Оттого что петь нельзя не мучась…[12]
То, что было юношеского, гибкого, переменчивого и наивного в характере Иннокентия Федоровича, не нашло отражения в его стихах. Но разве напряженной прямизне его стана, за которой чувствовалась и скрываемая боль, и дряхлость, и его негибкой голове, не поворачивавшейся в высоких воротничках, подпиравших щеки, не соответствуют эти мучительные слова о том, что «обида к старости растет на шипах от муки поворота»?
Там все, что прожито – желанье и тоска,
Там все, что близится – унылость и забвенье.[13]
Для выражения мучительного упадка духа он находил тысячи оттенков. Он всячески изназвал изгибы своей неврастении. «Только не желать бы, да еще не помнить, да еще не думать». Сердце-это «счетчик муки, машинка для чудес». «В сердце, как после пожара, ходит удушливый дым».
«О, как я чувствую накопленное бремя
Отравленных ночей и грязно-белых дней»….
… «И было мукою для них (для струн),
Что людям музыкой казалось»…
Воспоминанья «надо выстрадать и дать им отойти».
Ничто не удавалось в стихах Иннокентия Федоровича так ярко, так полно, так убедительно законченно, как описание кошмаров и бессонниц.
Вот он не спит в вагоне железной дороги
… Пока с разбитым фонарем,
Наполовину притушенным,
Среди кошмарных дум и дрем
Проходит полночь по вагонам.
… И чем ее дозоры глуше,
Тем больше чада в черных снах
И задыханий и удуший,
Тем больше слов, как бы не слов,
Тем отвратительней дыханье
И запрокинутых голов
В подушках красных колыханье…[14]
Вот он лежит больной с ледяным мешком на голове.

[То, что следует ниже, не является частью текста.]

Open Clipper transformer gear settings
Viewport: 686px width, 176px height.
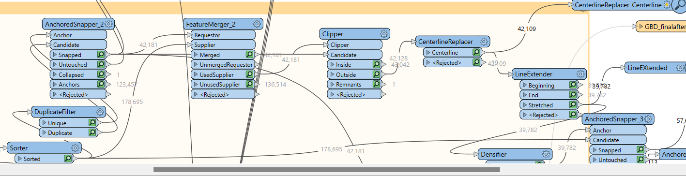pyautogui.click(x=384, y=34)
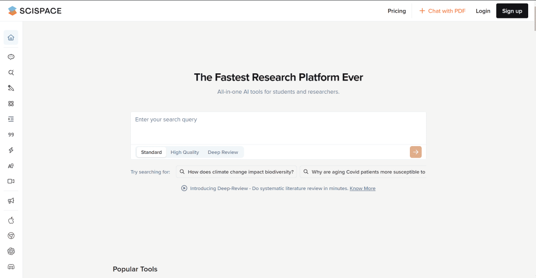Click the Know More link
Viewport: 536px width, 278px height.
point(362,188)
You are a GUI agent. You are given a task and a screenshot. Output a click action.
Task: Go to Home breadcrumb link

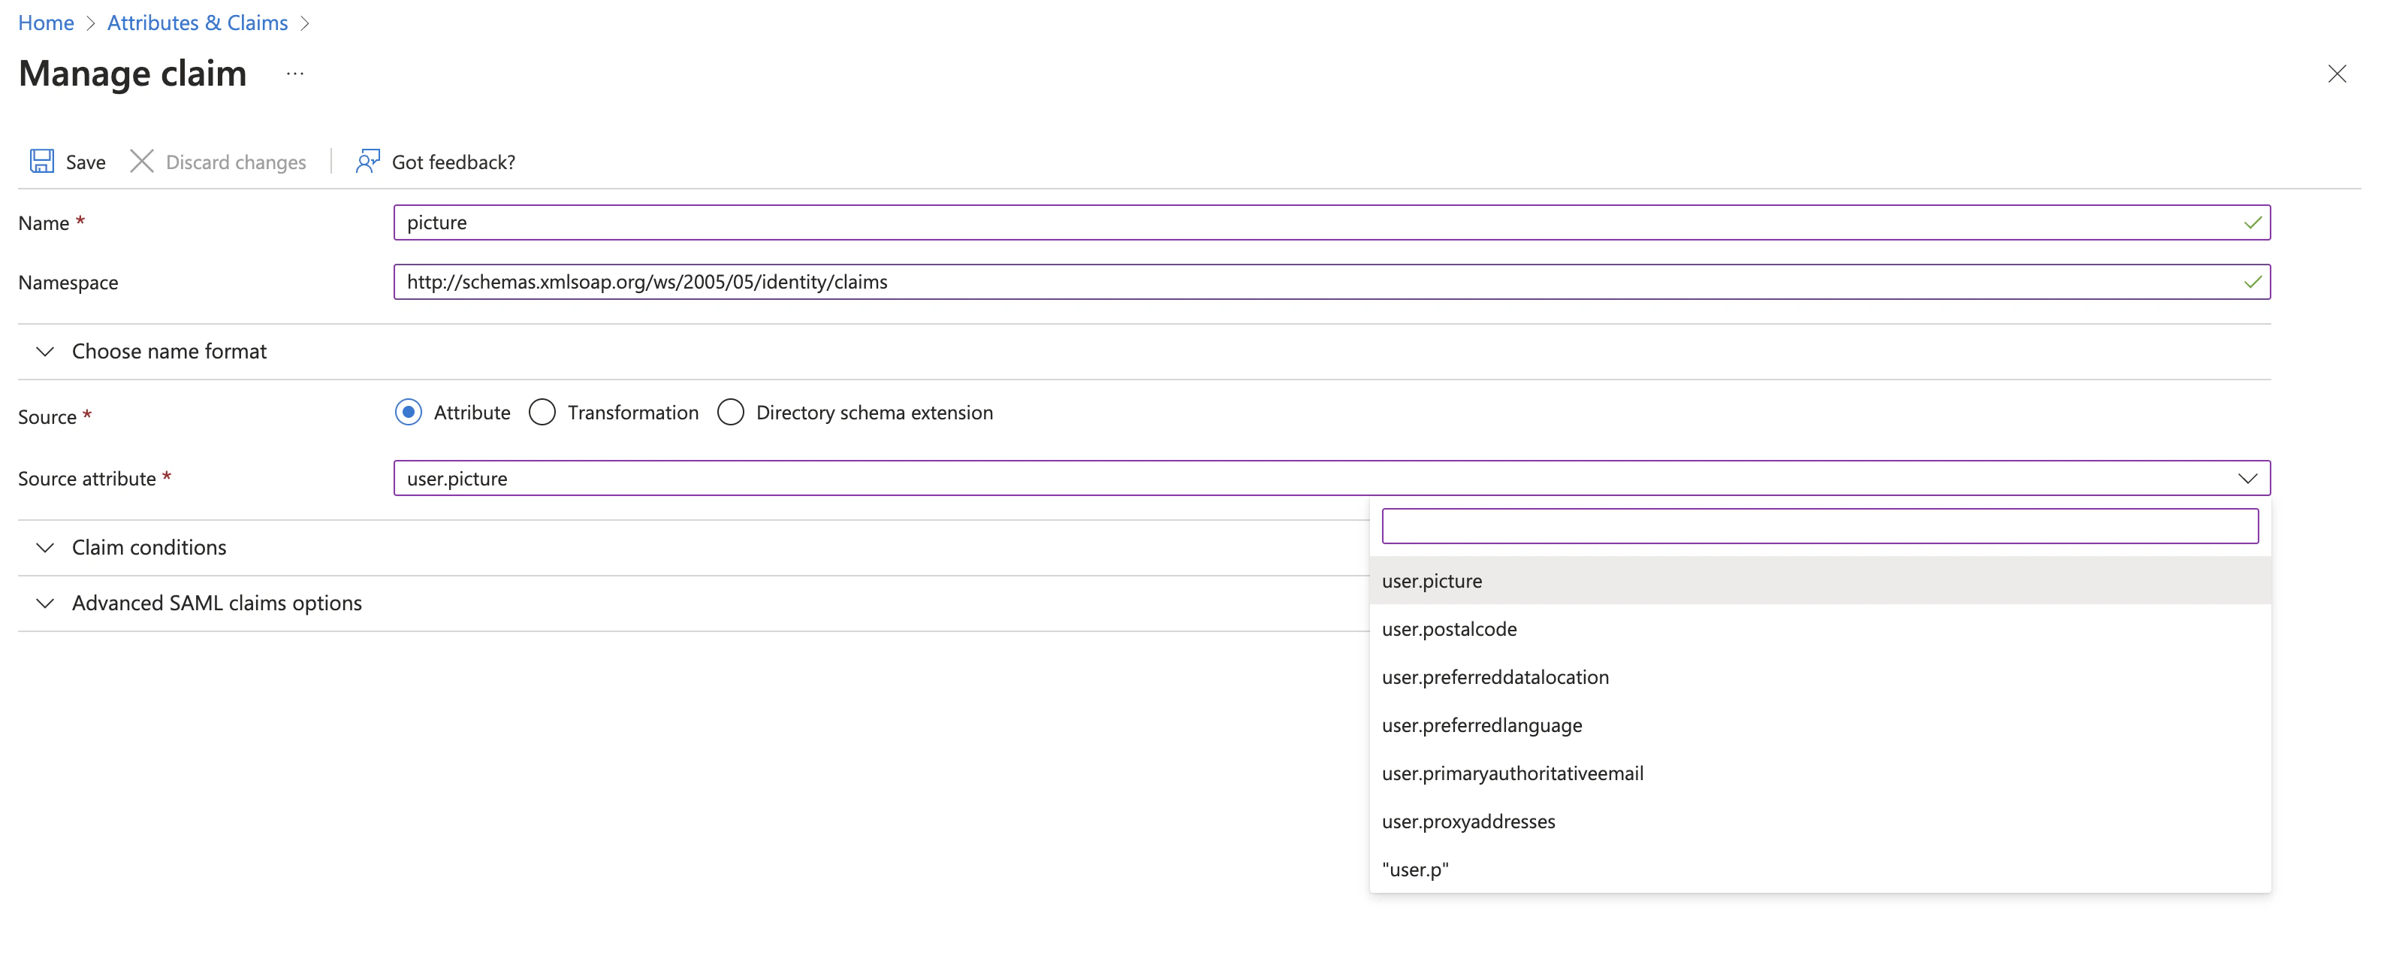[46, 22]
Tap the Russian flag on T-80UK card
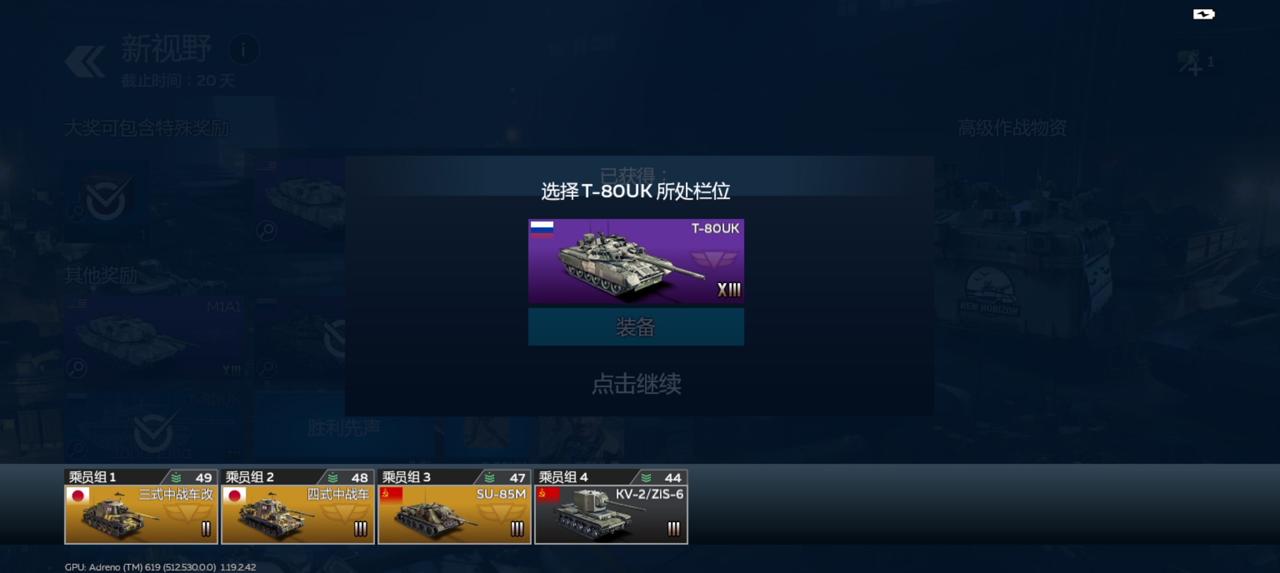The image size is (1280, 573). pos(542,230)
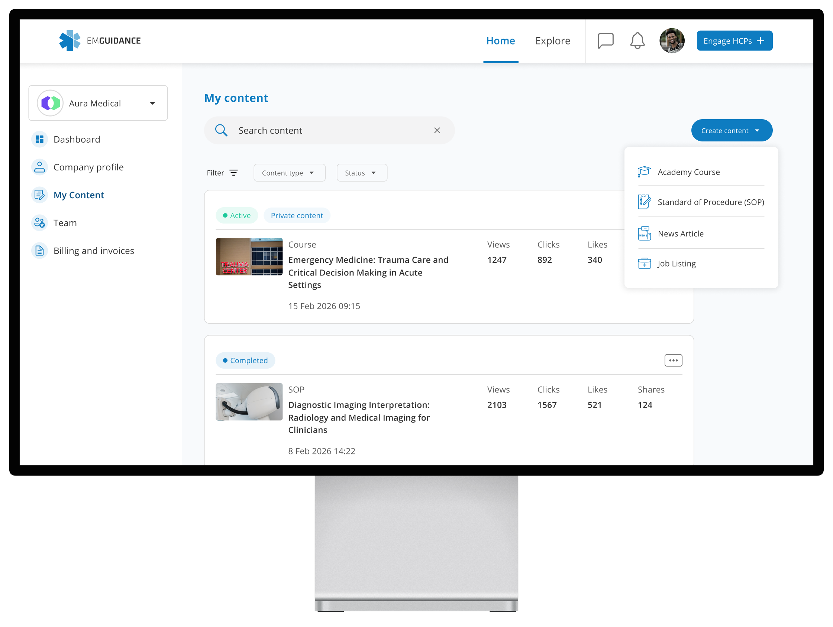Click the search magnifier icon
Viewport: 833px width, 627px height.
[221, 131]
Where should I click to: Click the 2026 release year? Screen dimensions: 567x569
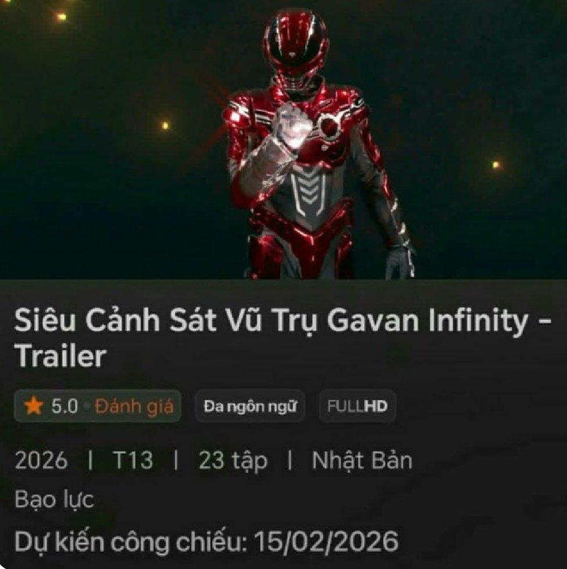tap(41, 461)
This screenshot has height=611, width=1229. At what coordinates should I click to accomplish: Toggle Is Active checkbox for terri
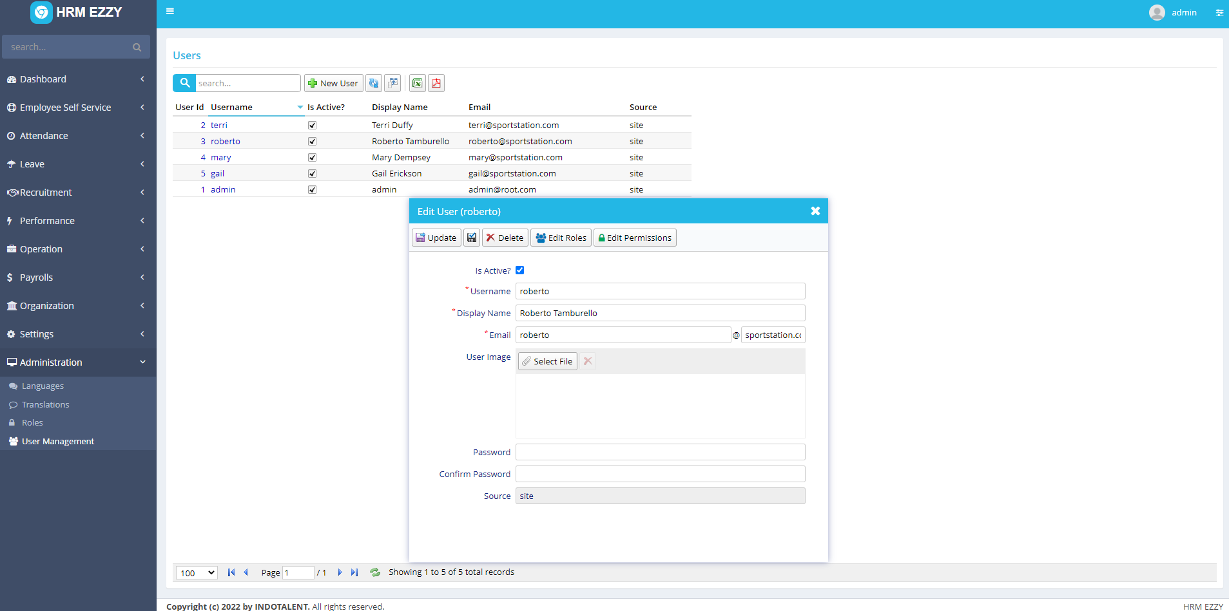(x=312, y=126)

Опять бессонница:
Ночь не тает.
Ночь как камень,
Плача тает только лед,
И струит по телу пламень
Свой причудливый полет.
Но лопочут, даром тая,
Ледышки на голове!
Не запомнить им, считая,
Что подушек только две,
И что надо лечь в угарный
В голубой туман костра,
Если тошен луч фонарный
На скользоте топора…[15]
Вот кошмар дневной. Тоже железнодорожный кошмар импрессиониста:
… В темном зное полудней
Гул и краски вокзала…
Полумертвые мухи
На разбитом киоске,
На пролитой известке
Слепы, жадны и глухи…
Уничтожиться, канув
В этот омут безликий,
Прямо в одурь диванов
В полосатые тики.[16]
Вот еще бессонница, комната, дождь…
Мне тоскливо, мне не вмочь,
Я шаги слепого слышу:
Надо мною он всю ночь
Оступается о крышу.[17]
Вот стук часов не дает ему спать:
Разве тем и виноват,
Что на белый циферблат
Пышный розан намалеван?[18]
Вагон, вокзал железной дороги, болезнь – все мучительные антракты жизни, все вынужденные состояния безволия, неизбежные упадки духа между двумя периодами работы, неврастения городского человека, заваленного делами, который на минуту отрывается от напряжения текущего мига и чувствует горестную пустоту, и бесцельность, и разорванность своей жизни…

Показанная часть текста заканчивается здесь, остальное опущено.